● Assignment: What you return should match every entry, character for character.

▶

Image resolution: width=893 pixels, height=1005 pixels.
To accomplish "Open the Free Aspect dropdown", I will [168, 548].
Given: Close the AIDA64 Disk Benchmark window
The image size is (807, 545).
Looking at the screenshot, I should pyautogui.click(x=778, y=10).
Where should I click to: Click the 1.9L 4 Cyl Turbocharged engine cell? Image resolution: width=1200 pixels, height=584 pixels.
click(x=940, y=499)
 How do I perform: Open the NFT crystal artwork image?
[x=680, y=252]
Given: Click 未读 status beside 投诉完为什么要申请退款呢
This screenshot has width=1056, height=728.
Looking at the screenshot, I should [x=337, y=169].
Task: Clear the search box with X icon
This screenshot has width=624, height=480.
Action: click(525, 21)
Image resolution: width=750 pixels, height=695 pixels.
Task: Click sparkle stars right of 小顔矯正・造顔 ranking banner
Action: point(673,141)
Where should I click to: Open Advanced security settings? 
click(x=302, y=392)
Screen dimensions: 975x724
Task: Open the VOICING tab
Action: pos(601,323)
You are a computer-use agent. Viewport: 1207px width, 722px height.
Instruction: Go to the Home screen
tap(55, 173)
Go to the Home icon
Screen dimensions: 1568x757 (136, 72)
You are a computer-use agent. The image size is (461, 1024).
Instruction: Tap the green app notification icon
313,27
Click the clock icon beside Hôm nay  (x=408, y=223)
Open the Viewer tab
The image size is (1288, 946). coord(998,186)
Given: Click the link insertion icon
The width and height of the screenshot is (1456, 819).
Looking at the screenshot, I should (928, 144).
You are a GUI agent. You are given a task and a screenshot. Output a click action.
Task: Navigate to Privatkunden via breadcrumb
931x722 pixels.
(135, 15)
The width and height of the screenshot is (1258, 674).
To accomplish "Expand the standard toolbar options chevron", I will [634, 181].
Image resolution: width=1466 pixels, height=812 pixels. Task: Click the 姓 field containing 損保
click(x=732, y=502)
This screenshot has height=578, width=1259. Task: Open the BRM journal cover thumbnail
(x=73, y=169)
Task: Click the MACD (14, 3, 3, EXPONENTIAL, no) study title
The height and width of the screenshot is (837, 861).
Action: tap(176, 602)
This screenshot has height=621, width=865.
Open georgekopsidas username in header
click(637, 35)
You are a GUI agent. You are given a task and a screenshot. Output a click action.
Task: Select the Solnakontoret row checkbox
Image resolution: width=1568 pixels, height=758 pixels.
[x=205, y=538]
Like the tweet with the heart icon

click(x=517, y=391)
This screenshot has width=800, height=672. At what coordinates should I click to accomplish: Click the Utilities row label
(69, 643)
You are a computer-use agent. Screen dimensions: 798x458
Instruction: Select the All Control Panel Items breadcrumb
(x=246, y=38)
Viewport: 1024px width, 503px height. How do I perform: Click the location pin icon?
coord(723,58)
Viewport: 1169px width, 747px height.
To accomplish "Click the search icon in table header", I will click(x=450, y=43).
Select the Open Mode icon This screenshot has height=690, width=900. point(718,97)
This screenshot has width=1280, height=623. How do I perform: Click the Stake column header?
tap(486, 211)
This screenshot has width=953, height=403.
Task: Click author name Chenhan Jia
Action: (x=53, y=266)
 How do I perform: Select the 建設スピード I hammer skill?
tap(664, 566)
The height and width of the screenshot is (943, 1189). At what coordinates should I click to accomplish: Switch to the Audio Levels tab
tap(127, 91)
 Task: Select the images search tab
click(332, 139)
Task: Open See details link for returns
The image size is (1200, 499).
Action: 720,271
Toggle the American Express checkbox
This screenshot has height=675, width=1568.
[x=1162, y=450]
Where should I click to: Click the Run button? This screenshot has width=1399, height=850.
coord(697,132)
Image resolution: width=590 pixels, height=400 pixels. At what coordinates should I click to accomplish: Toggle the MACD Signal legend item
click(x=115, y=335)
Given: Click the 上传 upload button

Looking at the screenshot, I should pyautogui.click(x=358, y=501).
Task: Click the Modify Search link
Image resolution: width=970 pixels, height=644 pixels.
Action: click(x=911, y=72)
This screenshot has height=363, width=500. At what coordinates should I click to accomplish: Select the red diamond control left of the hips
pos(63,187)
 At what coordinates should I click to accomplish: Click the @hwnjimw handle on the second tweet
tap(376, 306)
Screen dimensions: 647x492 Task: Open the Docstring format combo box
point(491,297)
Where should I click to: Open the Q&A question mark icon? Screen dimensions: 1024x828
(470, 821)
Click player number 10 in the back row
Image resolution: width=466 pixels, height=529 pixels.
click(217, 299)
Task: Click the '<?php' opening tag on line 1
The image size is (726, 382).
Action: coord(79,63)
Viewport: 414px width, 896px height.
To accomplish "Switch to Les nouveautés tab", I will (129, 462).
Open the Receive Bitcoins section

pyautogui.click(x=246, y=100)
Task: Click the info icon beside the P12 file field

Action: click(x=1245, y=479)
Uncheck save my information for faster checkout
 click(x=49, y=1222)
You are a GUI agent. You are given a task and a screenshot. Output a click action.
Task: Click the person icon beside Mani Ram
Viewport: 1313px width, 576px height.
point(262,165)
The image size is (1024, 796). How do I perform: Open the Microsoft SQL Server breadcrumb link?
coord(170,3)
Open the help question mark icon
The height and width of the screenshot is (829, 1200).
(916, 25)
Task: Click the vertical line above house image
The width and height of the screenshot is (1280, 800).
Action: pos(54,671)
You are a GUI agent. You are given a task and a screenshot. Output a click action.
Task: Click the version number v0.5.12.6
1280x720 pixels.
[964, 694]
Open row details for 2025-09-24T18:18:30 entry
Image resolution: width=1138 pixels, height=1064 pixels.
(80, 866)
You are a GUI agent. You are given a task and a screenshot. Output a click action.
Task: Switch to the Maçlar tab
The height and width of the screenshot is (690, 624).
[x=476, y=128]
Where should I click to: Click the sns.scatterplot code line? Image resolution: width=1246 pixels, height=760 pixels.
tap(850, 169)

◀

● Solution below:
Image resolution: width=893 pixels, height=1005 pixels.
To accomplish "Open the Free Aspect dropdown", I will [168, 548].
Given: Close the AIDA64 Disk Benchmark window
The image size is (807, 545).
Looking at the screenshot, I should pyautogui.click(x=778, y=10).
Where should I click to: Click the 1.9L 4 Cyl Turbocharged engine cell? Image resolution: width=1200 pixels, height=584 pixels.
click(x=940, y=499)
 How do I perform: Open the NFT crystal artwork image?
[x=680, y=252]
Given: Click 未读 status beside 投诉完为什么要申请退款呢
This screenshot has width=1056, height=728.
Looking at the screenshot, I should [x=337, y=169].
Task: Clear the search box with X icon
This screenshot has width=624, height=480.
Action: click(525, 21)
Image resolution: width=750 pixels, height=695 pixels.
Task: Click sparkle stars right of 小顔矯正・造顔 ranking banner
Action: point(673,141)
Where should I click to: Open Advanced security settings? 
click(x=302, y=392)
Screen dimensions: 975x724
Task: Open the VOICING tab
Action: pos(601,323)
You are a computer-use agent. Viewport: 1207px width, 722px height.
Instruction: Go to the Home screen
tap(55, 173)
Go to the Home icon
Screen dimensions: 1568x757 (136, 72)
You are a computer-use agent. The image size is (461, 1024).
Instruction: Tap the green app notification icon
313,27
Click the clock icon beside Hôm nay  (x=408, y=223)
Open the Viewer tab
The image size is (1288, 946). coord(998,186)
Given: Click the link insertion icon
The width and height of the screenshot is (1456, 819).
Looking at the screenshot, I should (928, 144).
You are a GUI agent. You are given a task and a screenshot. Output a click action.
Task: Navigate to Privatkunden via breadcrumb
931x722 pixels.
(135, 15)
The width and height of the screenshot is (1258, 674).
To accomplish "Expand the standard toolbar options chevron", I will [634, 181].
Image resolution: width=1466 pixels, height=812 pixels. Task: Click the 姓 field containing 損保
click(x=732, y=502)
This screenshot has height=578, width=1259. Task: Open the BRM journal cover thumbnail
(x=73, y=169)
Task: Click the MACD (14, 3, 3, EXPONENTIAL, no) study title
The height and width of the screenshot is (837, 861).
Action: tap(176, 602)
This screenshot has height=621, width=865.
Open georgekopsidas username in header
click(637, 35)
You are a GUI agent. You are given a task and a screenshot. Output a click action.
Task: Select the Solnakontoret row checkbox
Image resolution: width=1568 pixels, height=758 pixels.
[x=205, y=538]
Like the tweet with the heart icon

click(x=517, y=391)
This screenshot has width=800, height=672. At what coordinates should I click to accomplish: Click the Utilities row label
(69, 643)
You are a computer-use agent. Screen dimensions: 798x458
Instruction: Select the All Control Panel Items breadcrumb
(x=246, y=38)
Viewport: 1024px width, 503px height. How do I perform: Click the location pin icon?
coord(723,58)
Viewport: 1169px width, 747px height.
To accomplish "Click the search icon in table header", I will click(x=450, y=43).
Select the Open Mode icon This screenshot has height=690, width=900. point(718,97)
This screenshot has width=1280, height=623. How do I perform: Click the Stake column header?
tap(486, 211)
This screenshot has width=953, height=403.
Task: Click author name Chenhan Jia
Action: (x=53, y=266)
 How do I perform: Select the 建設スピード I hammer skill?
tap(664, 566)
The height and width of the screenshot is (943, 1189). At what coordinates should I click to accomplish: Switch to the Audio Levels tab
tap(127, 91)
 Task: Select the images search tab
click(332, 139)
Task: Open See details link for returns
The image size is (1200, 499).
Action: 720,271
Toggle the American Express checkbox
This screenshot has height=675, width=1568.
[x=1162, y=450]
Where should I click to: Click the Run button? This screenshot has width=1399, height=850.
coord(697,132)
Image resolution: width=590 pixels, height=400 pixels. At what coordinates should I click to accomplish: Toggle the MACD Signal legend item
click(x=115, y=335)
Given: Click the 上传 upload button

Looking at the screenshot, I should pyautogui.click(x=358, y=501).
Task: Click the Modify Search link
Image resolution: width=970 pixels, height=644 pixels.
Action: click(x=911, y=72)
This screenshot has height=363, width=500. At what coordinates should I click to accomplish: Select the red diamond control left of the hips
pos(63,187)
 At what coordinates should I click to accomplish: Click the @hwnjimw handle on the second tweet
tap(376, 306)
Screen dimensions: 647x492 Task: Open the Docstring format combo box
point(491,297)
Where should I click to: Open the Q&A question mark icon? Screen dimensions: 1024x828
(470, 821)
Click player number 10 in the back row
Image resolution: width=466 pixels, height=529 pixels.
click(217, 299)
Task: Click the '<?php' opening tag on line 1
The image size is (726, 382).
Action: coord(79,63)
Viewport: 414px width, 896px height.
To accomplish "Switch to Les nouveautés tab", I will (129, 462).
Open the Receive Bitcoins section

pyautogui.click(x=246, y=100)
Task: Click the info icon beside the P12 file field

Action: click(x=1245, y=479)
Uncheck save my information for faster checkout
 click(x=49, y=1222)
You are a GUI agent. You are given a task and a screenshot. Output a click action.
Task: Click the person icon beside Mani Ram
Viewport: 1313px width, 576px height.
point(262,165)
The image size is (1024, 796). How do I perform: Open the Microsoft SQL Server breadcrumb link?
coord(170,3)
Open the help question mark icon
The height and width of the screenshot is (829, 1200).
(916, 25)
Task: Click the vertical line above house image
The width and height of the screenshot is (1280, 800).
Action: pos(54,671)
You are a GUI agent. You are given a task and a screenshot. Output a click action.
Task: Click the version number v0.5.12.6
1280x720 pixels.
[964, 694]
Open row details for 2025-09-24T18:18:30 entry
Image resolution: width=1138 pixels, height=1064 pixels.
(80, 866)
You are a GUI agent. You are given a task and a screenshot. Output a click action.
Task: Switch to the Maçlar tab
The height and width of the screenshot is (690, 624).
[x=476, y=128]
Where should I click to: Click the sns.scatterplot code line? Image resolution: width=1246 pixels, height=760 pixels.
tap(850, 169)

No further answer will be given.